_WHAT IS REQUIRED:_ Copy each of the lines below word for word, changing nothing.

Source records:
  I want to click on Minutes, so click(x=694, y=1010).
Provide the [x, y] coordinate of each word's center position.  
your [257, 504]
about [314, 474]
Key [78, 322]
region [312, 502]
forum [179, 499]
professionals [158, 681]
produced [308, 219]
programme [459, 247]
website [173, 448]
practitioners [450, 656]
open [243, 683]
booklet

_FULL SOLUTION:_
  I want to click on Minutes, so click(x=694, y=1010).
Provide the [x, y] coordinate of each word's center position.  
your [257, 504]
about [314, 474]
Key [78, 322]
region [312, 502]
forum [179, 499]
professionals [158, 681]
produced [308, 219]
programme [459, 247]
website [173, 448]
practitioners [450, 656]
open [243, 683]
booklet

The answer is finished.